Exercise aim: Among the records, which lines hold the word "input"? Pick them out.

Provided entries:
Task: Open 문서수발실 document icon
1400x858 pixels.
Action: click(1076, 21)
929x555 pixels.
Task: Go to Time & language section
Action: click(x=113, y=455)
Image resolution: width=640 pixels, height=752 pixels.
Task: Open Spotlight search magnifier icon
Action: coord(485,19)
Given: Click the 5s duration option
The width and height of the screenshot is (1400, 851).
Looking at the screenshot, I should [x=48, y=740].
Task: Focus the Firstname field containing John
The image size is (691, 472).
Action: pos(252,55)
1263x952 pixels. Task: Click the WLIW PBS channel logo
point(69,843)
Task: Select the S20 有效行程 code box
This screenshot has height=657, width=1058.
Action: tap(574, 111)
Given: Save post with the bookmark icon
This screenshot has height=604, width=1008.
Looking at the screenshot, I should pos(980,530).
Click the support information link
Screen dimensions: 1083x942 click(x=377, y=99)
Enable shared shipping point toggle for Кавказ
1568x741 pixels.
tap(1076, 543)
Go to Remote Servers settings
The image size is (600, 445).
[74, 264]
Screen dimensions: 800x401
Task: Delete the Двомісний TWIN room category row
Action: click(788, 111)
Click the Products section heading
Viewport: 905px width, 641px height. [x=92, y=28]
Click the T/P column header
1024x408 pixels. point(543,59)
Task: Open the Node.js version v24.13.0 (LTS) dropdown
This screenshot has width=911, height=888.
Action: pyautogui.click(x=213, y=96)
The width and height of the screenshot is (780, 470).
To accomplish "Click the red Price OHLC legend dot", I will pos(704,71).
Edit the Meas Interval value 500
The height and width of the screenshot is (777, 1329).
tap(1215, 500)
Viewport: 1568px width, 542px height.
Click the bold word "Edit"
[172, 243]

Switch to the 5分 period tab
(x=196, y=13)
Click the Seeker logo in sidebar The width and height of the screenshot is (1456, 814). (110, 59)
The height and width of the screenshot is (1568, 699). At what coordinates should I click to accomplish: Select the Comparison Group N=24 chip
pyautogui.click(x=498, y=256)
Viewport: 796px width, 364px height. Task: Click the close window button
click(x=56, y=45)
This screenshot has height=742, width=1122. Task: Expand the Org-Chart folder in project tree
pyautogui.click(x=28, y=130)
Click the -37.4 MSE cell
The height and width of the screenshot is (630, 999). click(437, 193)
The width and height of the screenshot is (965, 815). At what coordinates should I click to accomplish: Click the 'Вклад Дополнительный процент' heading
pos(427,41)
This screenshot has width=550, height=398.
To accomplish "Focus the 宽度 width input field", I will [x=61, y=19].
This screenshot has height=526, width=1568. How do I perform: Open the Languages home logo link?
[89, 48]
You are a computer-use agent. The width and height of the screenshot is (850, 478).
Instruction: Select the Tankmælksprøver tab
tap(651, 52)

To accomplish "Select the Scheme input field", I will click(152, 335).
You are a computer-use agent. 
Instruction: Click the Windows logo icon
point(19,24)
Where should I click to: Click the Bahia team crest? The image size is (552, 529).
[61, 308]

Answer area:
To accomplish "Focus the 宽度 width input field", I will [x=61, y=19].
To accomplish "Select the Scheme input field", I will click(152, 335).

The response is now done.